When Dikran Jaghlasian entered the United States six years ago, as one of the lucky Syrians who managed to escape the horrors of war that gripped his homeland, he was terrified.

He had defied the odds by using stealth and grit to leave his home and all his possessions behind – except the money he stuffed in his boots to pay off drivers who helped get him to Beirut Rafic Hariri International Airport.

Dikran Jaghlasian stands next to a statue of president Harry S. Truman on the Square in Independence. He is holding the pen he used to vote for the first time in his new homeland.

After some hold-your-breath moments as he waited for his passport to be approved, he entered the plane that would take him to Los Angeles, where his wife Maria, son Hovan and daughter Daniella would be waiting after a three-year absence.

"When the plane landed in America, in Los Angeles, I was so afraid that I might not be allowed to enter the country," Jaghlasian said, as his wife Maria sat next to him on the couch in their new home in Blue Springs.

"I had to talk with a woman who saw that my profession was a physician, and she asked why I was coming to America and I told her to escape the war in Syria."

The immigration official picked up her stamp, approved his passport and said, "Welcome to freedom."

"Welcome to freedom," Jaghlasian said, smiling and looking skyward. "I thought of her, and what she said last Saturday when I voted for the first time. I came from a Third World country where we had one party and two questions on a ballot – yes or no.”

"You could vote how you like, but you had to think twice if you voted no.”

The former ENT physician is now a clinical documentation inpatient specialist at St. Mary's Medical Center. Maria, who speaks several languages, is returning to school. Hovan, now 16, is a junior at Blue Springs High School, and Daniella, 11, is a sixth grader at Brittany Hills Middle School.

Two months ago, Jaghlasian took the oral test to be a United States citizen and passed with red, white and blue flying colors. This past weekend, he was joined by two friends from a Friday night Bible study group as he cast his first ballot.

"I became a United States citizen Aug. 26 and voted for the first time this past Saturday in Independence. I was so excited and so proud when I filled out my ballot," Jaghlasian said. "By voting, I am helping to determine the future of my country here in the United States. That is something you would never even think about in Syria.”

"If you believe something is wrong, you can fix it by voting here in America. That is very powerful to me."

It is also powerful for his wife. As he talks about Syria, Maria makes a comment about her love of this country, and her husband.

"I have never been as proud of Dikran as I was when he became a United States citizen and voted for the first time," said Maria, who had taken their two children and moved in with relatives in Los Angeles and waited for Dikran to join them.
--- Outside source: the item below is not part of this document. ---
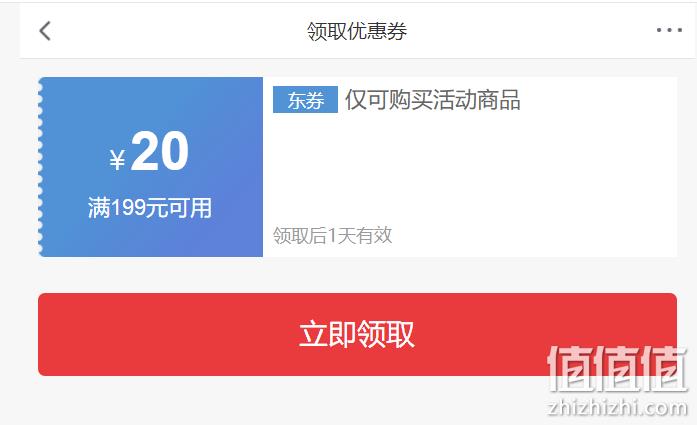Screen dimensions: 697x425
Task: Click the 满199元可用 condition text
Action: coord(149,208)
"This country is a blessing, and we must do everything we can peacefully to make sure nothing happens here like happened in Syria. We have seen the riots (in Syria) and it is scary to see so many riots here in this country."
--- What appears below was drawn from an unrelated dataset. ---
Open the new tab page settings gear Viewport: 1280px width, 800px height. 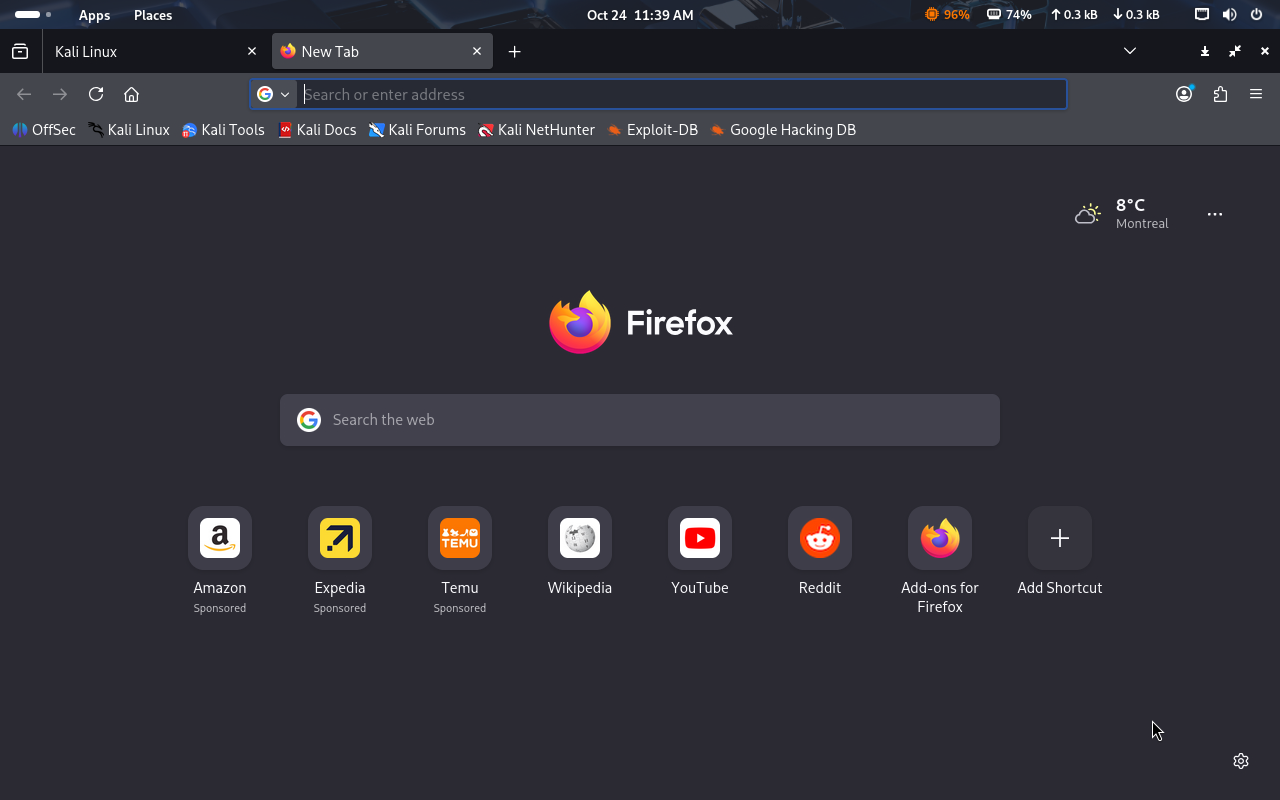(1241, 761)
But Dikran is quick to add, "Peaceful protests are the best way to make a change. A peaceful protest is an important way to make change. That, and voting."

They nodded in agreement and Maria added, "Thank you United States of America for giving us a home for our family and giving Dikran the opportunity to become a United States citizen.”

“We are so appreciative of our new home and are so thankful to have made so many wonderful friends here who took us in and helped us learn so much about this wonderful country."